_Activity_
There are pictures in the records below; leave them out and set down exactly the lines from the one holding "Войти (209, 15)" through the one holding "MPG calculator ( Miles".

Screenshot grounding data:
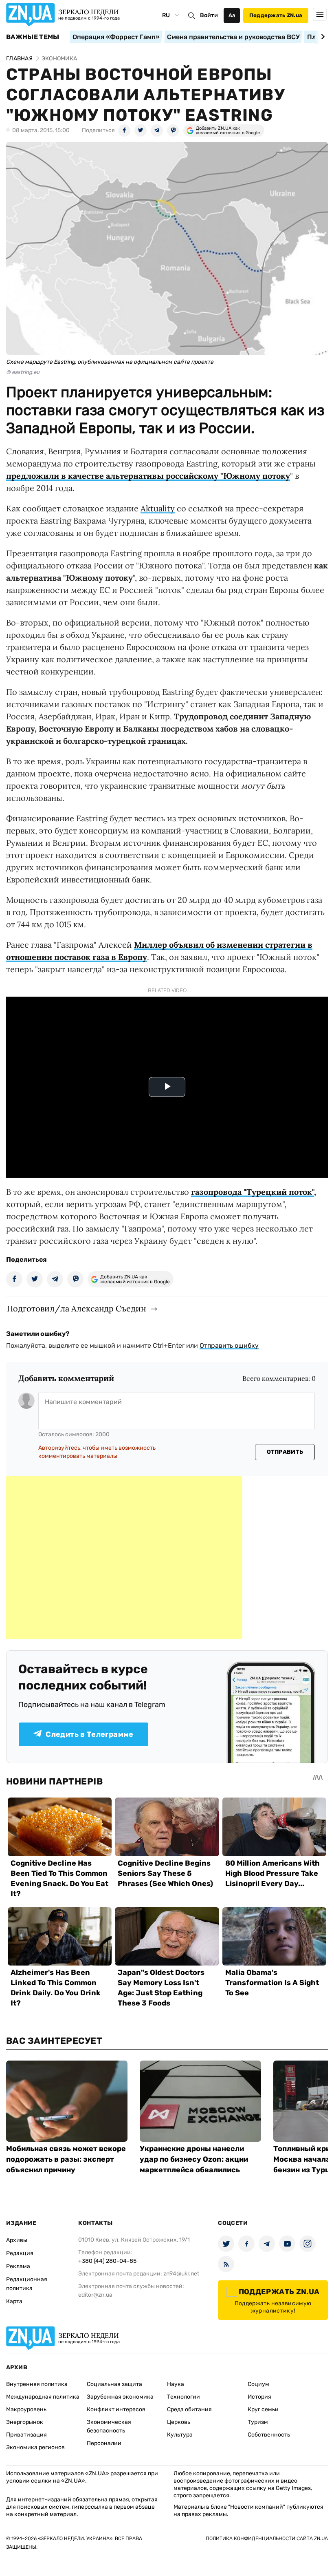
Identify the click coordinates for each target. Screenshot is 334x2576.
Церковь (178, 2422)
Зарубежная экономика (120, 2396)
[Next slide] (321, 37)
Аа (232, 15)
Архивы (16, 2240)
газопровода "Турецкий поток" (252, 1192)
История (259, 2396)
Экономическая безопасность (109, 2426)
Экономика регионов (35, 2447)
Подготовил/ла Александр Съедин (76, 1308)
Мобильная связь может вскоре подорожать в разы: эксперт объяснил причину (66, 2159)
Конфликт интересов (116, 2409)
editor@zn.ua (95, 2294)
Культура (180, 2434)
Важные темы (32, 37)
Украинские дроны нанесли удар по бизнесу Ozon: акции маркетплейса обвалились (194, 2159)
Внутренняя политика (37, 2384)
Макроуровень (26, 2409)
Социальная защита (114, 2384)
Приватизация (26, 2434)
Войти (209, 15)
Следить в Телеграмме (89, 1734)
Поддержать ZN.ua (275, 15)
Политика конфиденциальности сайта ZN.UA (267, 2538)
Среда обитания (189, 2409)
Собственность (269, 2434)
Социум (258, 2384)
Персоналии (104, 2443)
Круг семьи (263, 2409)
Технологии (183, 2396)
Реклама (18, 2266)
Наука (175, 2384)
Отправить (285, 1451)
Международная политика (42, 2396)
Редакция (19, 2253)
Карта (14, 2301)
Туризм (258, 2422)
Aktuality (158, 508)
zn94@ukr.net (181, 2273)
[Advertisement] (124, 1557)
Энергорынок (24, 2422)
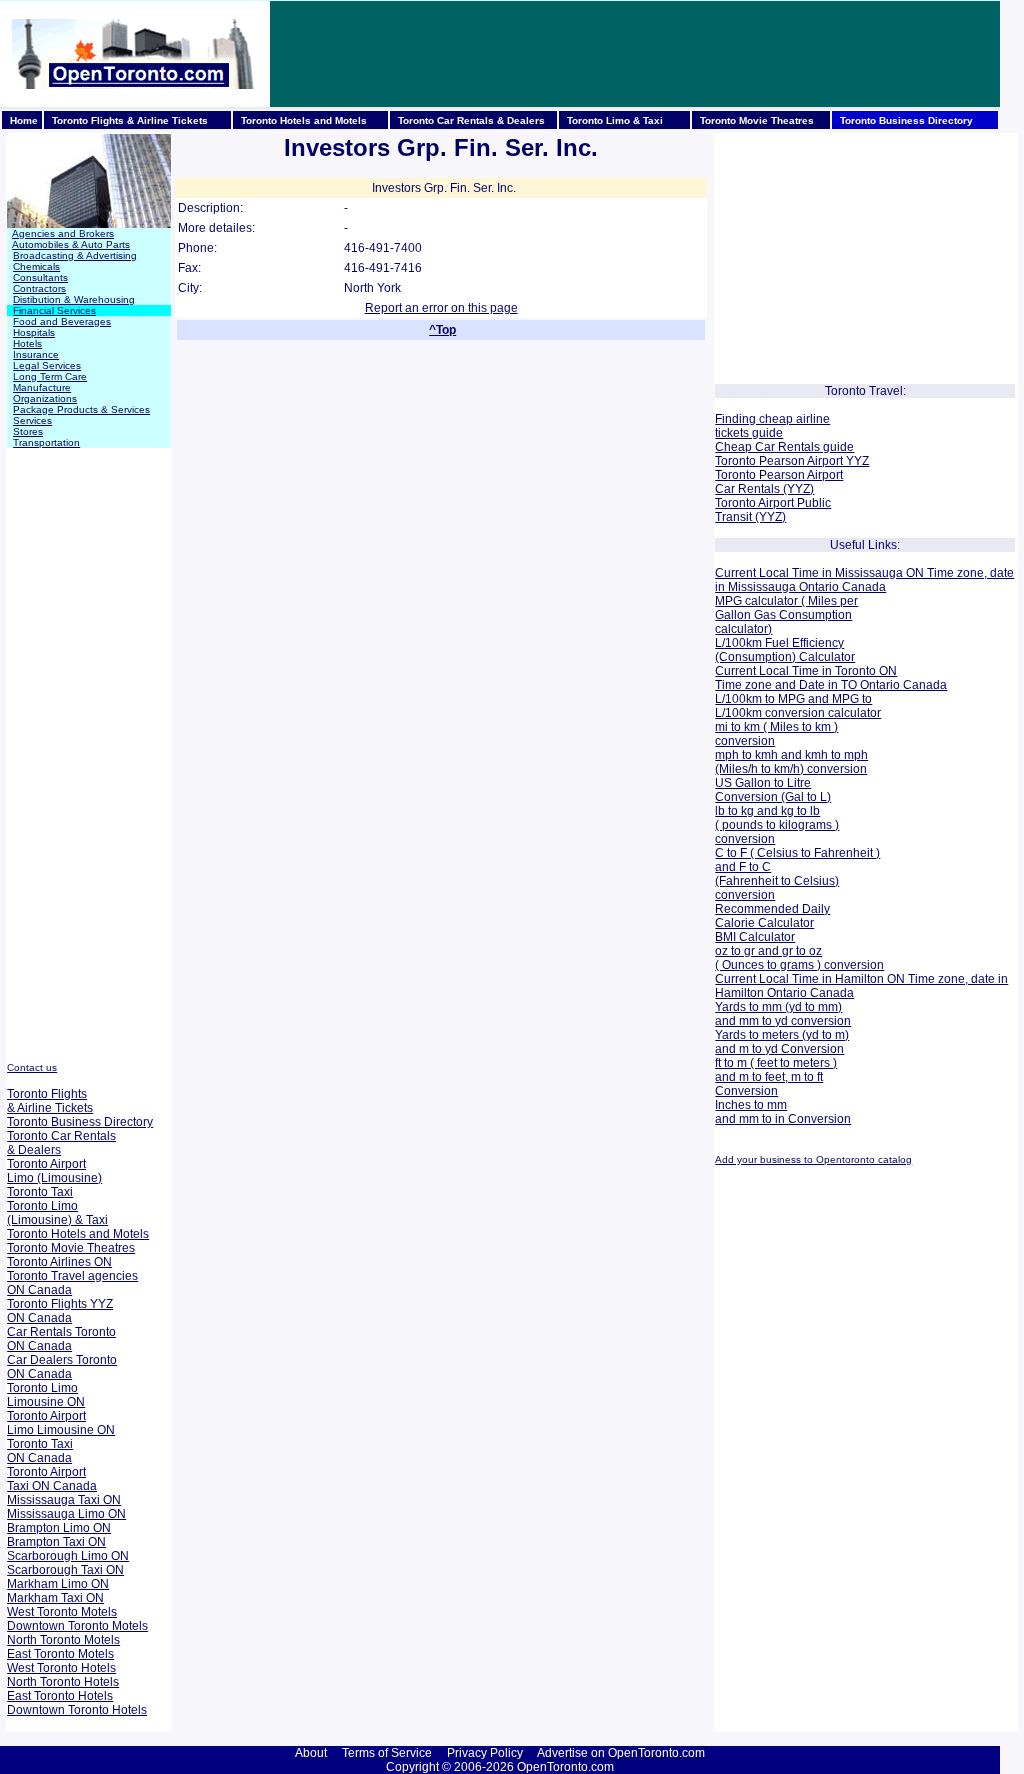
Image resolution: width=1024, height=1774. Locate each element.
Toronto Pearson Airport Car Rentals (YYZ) (779, 482)
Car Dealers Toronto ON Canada (62, 1367)
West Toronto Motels (62, 1612)
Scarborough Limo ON (68, 1556)
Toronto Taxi (40, 1192)
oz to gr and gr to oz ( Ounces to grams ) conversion (799, 958)
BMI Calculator (755, 937)
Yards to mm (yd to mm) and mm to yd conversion (783, 1014)
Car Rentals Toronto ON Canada (61, 1339)
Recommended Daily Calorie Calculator (772, 916)
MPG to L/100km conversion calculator (798, 706)
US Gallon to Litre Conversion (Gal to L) (773, 790)
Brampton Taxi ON (56, 1542)
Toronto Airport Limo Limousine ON (61, 1423)
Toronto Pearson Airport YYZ (792, 461)
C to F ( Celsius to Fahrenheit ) (797, 853)
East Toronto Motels (60, 1654)
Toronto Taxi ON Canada (40, 1451)
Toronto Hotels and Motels (78, 1234)
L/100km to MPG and (772, 699)
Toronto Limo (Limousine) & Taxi (57, 1213)
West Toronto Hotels (61, 1668)
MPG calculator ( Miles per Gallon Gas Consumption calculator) (786, 615)
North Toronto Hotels (63, 1682)
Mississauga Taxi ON (64, 1500)
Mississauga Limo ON (66, 1514)
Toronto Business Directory (80, 1122)
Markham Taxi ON (55, 1598)
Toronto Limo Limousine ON (46, 1395)
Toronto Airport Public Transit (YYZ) (773, 510)
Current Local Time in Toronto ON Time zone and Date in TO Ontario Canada (831, 678)
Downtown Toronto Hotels (77, 1710)
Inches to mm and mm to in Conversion (783, 1112)
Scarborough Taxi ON (65, 1570)
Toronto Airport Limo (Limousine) (54, 1171)
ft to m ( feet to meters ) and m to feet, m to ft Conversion (776, 1077)
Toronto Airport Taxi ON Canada (52, 1479)
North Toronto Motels (63, 1640)
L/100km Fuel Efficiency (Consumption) (779, 650)
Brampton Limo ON (59, 1528)
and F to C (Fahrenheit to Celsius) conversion (777, 881)
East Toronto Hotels (60, 1696)
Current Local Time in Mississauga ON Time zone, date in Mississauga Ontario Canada (864, 580)
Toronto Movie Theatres (71, 1248)
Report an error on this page (441, 308)
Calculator (825, 657)
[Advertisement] (635, 54)
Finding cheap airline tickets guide (772, 426)
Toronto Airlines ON (59, 1262)
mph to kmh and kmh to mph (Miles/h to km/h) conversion (791, 762)
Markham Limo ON (58, 1584)
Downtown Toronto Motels (77, 1626)
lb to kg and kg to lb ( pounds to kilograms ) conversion (777, 825)
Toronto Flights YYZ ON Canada (60, 1311)
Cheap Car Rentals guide (784, 447)
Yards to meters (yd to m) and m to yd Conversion (782, 1042)
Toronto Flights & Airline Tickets (50, 1101)
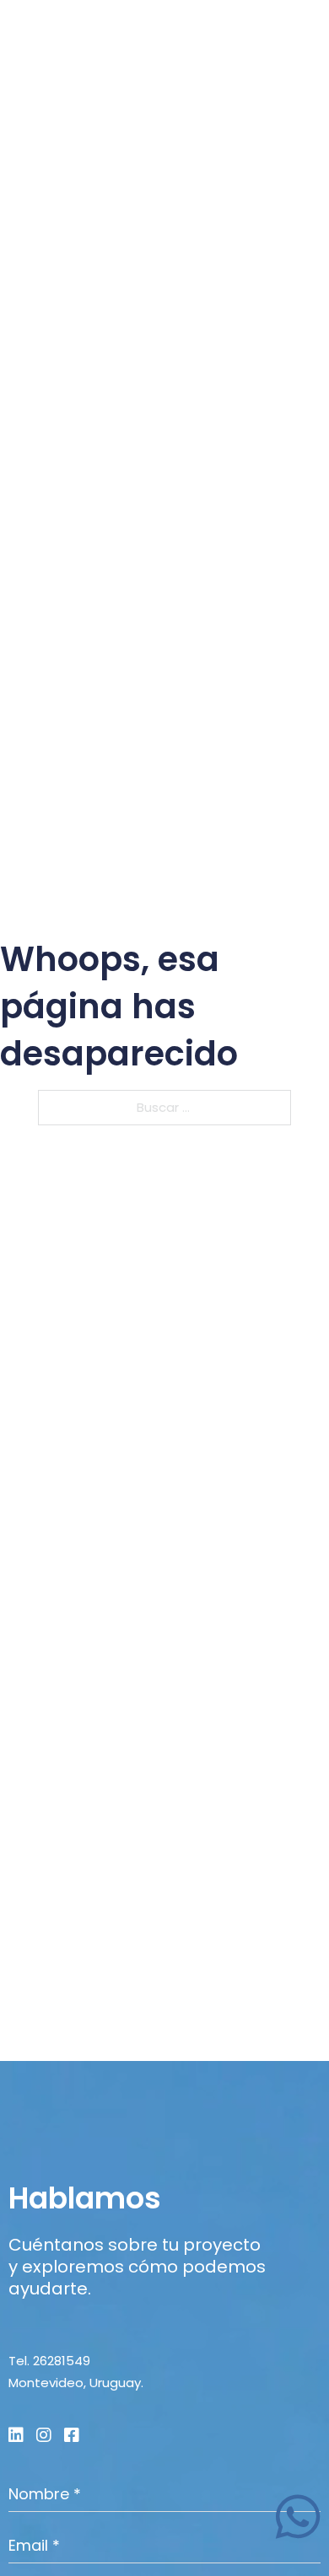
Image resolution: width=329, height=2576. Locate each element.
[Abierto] (304, 38)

_Task solution_
Войти (209, 15)
Следить в Телеграмме (89, 1734)
Поддержать ZN.ua (275, 15)
Политика конфиденциальности сайта ZN.UA (267, 2538)
Среда обитания (189, 2409)
Собственность (269, 2434)
Социум (258, 2384)
Персоналии (104, 2443)
Круг семьи (263, 2409)
Технологии (183, 2396)
Реклама (18, 2266)
Наука (175, 2384)
Отправить (285, 1451)
Международная политика (42, 2396)
Редакция (19, 2253)
Карта (14, 2301)
Туризм (258, 2422)
Aktuality (158, 508)
zn94@ukr.net (181, 2273)
[Advertisement] (124, 1557)
Энергорынок (24, 2422)
Image resolution: width=1024, height=1774. Locate each element.
Toronto Pearson Airport Car Rentals (YYZ) (779, 482)
Car Dealers Toronto ON Canada (62, 1367)
West Toronto Motels (62, 1612)
Scarborough Limo ON (68, 1556)
Toronto Taxi (40, 1192)
oz to gr and gr to oz ( Ounces to grams ) conversion (799, 958)
BMI Calculator (755, 937)
Yards to mm (yd to mm) and mm to yd conversion (783, 1014)
Car Rentals Toronto ON Canada (61, 1339)
Recommended Daily Calorie Calculator (772, 916)
MPG to L/100km conversion calculator (798, 706)
US Gallon to Litre Conversion (Gal to L) (773, 790)
Brampton Taxi ON (56, 1542)
Toronto Airport Limo Limousine ON (61, 1423)
Toronto Pearson Airport YYZ (792, 461)
C to F ( Celsius to Fahrenheit ) (797, 853)
East Toronto Motels (60, 1654)
Toronto Taxi ON Canada (40, 1451)
Toronto Hotels and Motels (78, 1234)
L/100km to MPG and (772, 699)
Toronto Limo (Limousine) & Taxi (57, 1213)
West Toronto Hotels (61, 1668)
MPG calculator ( Miles per Gallon Gas Consumption calculator) (786, 615)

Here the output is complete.